「指導」と「薬」の話
・具合が悪い時に、病院に行って医者に診てもらう。
・自覚している状況を説明する。
・喉の奥を診てもらったり、脈拍を取ってもらったり、体温を測ったりする。
・そして、その結果として、薬を処方してもらう。
・もらった薬を服用して、様子を見る。
具合の悪い時に取る行動ってこんな感じでしょうか。
この時の重要な点をいくつか書いてみる。
・具合が悪いことを自身が自覚していること
・自身の意思で病院に行くこと
・その病院も自分で選んで行くこと
・信頼する医者に診てもらうこと
・その医者の判断で処方された薬を服用すること
少なくとも、信頼できない医者をわざわざ選んで診てもらうことはないでしょう。
信頼している人が判断して処方した薬だからこそ、「効くに違いない」と思って飲むわけだ。

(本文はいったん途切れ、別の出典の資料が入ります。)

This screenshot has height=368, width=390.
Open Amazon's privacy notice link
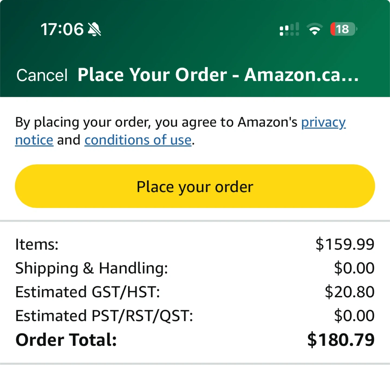coord(323,122)
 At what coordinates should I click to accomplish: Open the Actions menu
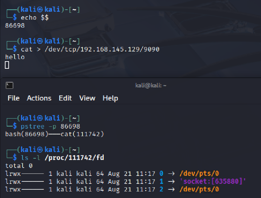(x=39, y=98)
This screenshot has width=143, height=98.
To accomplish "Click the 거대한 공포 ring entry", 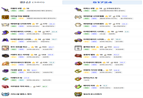I will [36, 71].
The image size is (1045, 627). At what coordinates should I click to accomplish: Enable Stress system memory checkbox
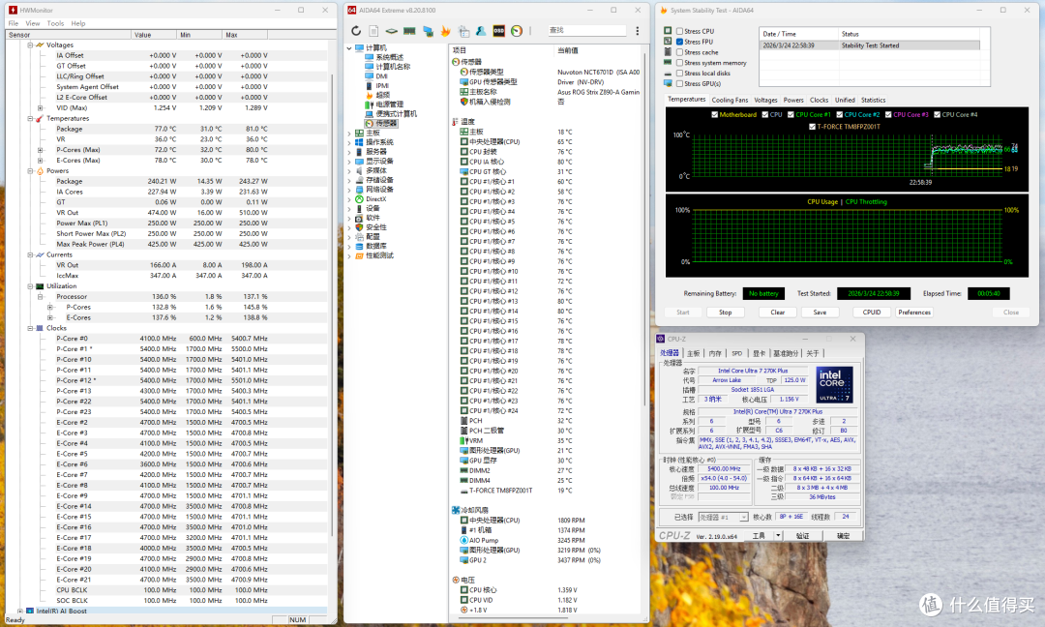coord(679,63)
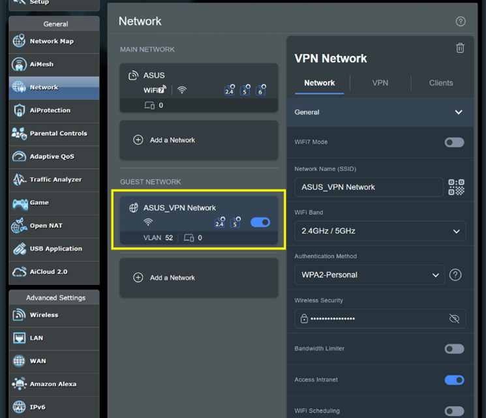The width and height of the screenshot is (486, 418).
Task: Switch to the Clients tab
Action: pos(440,83)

だから、治っていく気がする。楽になった気がする。症状が軽くなった気がする。最後には、治った気がする。元気になった気がする。
「プラシーボ効果」って言うんでしたっけ。
「病は気から」って昔の人は絶妙に言い当てています。
この話を何かの「指導」に当てはめてみる。
誰かを指導する時、誰かに指導される時の話。
指導される側が「患者」で、指導する側が「医者」になる。
指導される側は、「学生」とか「選手」とか「部下」とかでしょうか。
指導する側は、「先生」とか「コーチ・監督」とか「上司」とかになりますかね。
指導する側の指導する目的は、問題を解決したり、成果を出したり、良い状態に改善すること。
そして、その問題を解決したり、成果を出したり、改善するのは、指導される側自身の行動によって生まれる。
つまり、指導する「先生」や「上司」が「医者」で、指導される「学生」や「部下」が「患者」であるとすると、「指導」は「薬」になる。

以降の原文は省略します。